Rocketship threatens lap record
Glenn Smith, in his head-turning former Daytona Prototype sports car, is hunting down Palmerston North driver Cameron Jones' Manfeild saloon car lap record.
In the latest round of the Winter Series on Sunday, Smith posted a time of 1min 05.4sec around Manfeild in winning all three GT Cup races.
Jones wasn't competing but that time is getting close to his record of 1min 04.614sec.
"I'm reasonably confident we can get down to it," Smith said. "Cameron is the quickest in the country."
Jones drives a yellow 1998 RX666 Camaro. On June 2 he set the lap record previously held by Carl Hansen in a TVR Tuscan from January 2008.
On Sunday, Smith even went out in the heavy rain and recorded a 1:13 lap.
Smith, the owner of Taranaki By-Products at Okaiawa, near Hawera, is a former rally driver and is a frequent visitor to Manfeild.
He formerly drove a Porsche 997RS which he now races in the Asian Super Cup series in Malaysia and Thailand.
About six months ago he was leafing through race cars for sale and ended up flying to Washington DC to buy the Daytona Prototype car known as a Crawford.
They are space-frame cars purpose-built by a New Zealand expatriate, Max Crawford, in North Carolina.
His company does carbon-fibre composite work for race cars, motorcycles, aerospace, marine, sport and manufacturing industries.
Smith figured the car was perfect to race against all of the Transams, like Jones'.

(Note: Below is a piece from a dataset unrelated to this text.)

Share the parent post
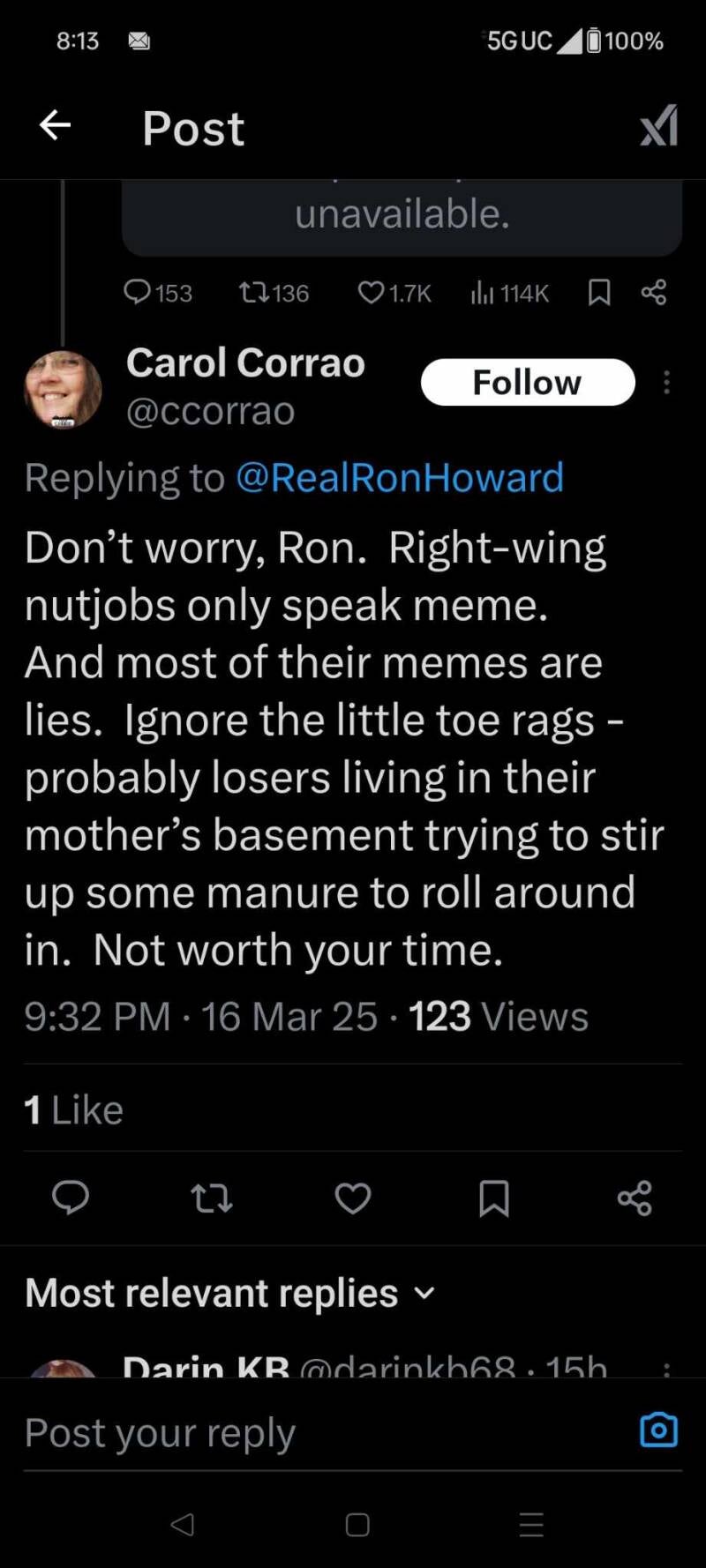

"When I first got it, the motor blew up," Smith said.
So in went a new twin-turbo 3.6 litre Porsche engine reputedly generating 850 horsepower, much of the work done by Palmerston North mechanic Maurice Ebert.
"It is real cool, an unreal car. It's taking a while to get used to it because it generates so much downforce." It is particularly tricky when cornering and requires more physical effort than his older Porsche.
Smith was in Palmerston North in the 2011 Targa Rally in his rebuilt Mitsubishi Lancer Evo 10, which he has since sold. He also used it for track racing.
It was the same car, then brand new and estimated to be worth $200,000, which he destroyed after spectacularly rolling it at the Otago Rally four years ago.
Meanwhile, Motorsport Manawatu manager Julian Hardy reported a record entry of 109 cars on Sunday.
"To put that into some sort of perspective, there are more cars racing here than the last V8 SuperTourer and Grand Prix meetings held at Manfeild," he said.
"In a time when money is tight, we are breaking all the moulds and putting on a show that is all about our competitors and they are repaying us by entering in record-breaking numbers.
"Quite simply, this race series is the biggest of its type in the Southern Hemisphere, and shows little sign of abating."
The series has two more rounds, on August 4 and September 1.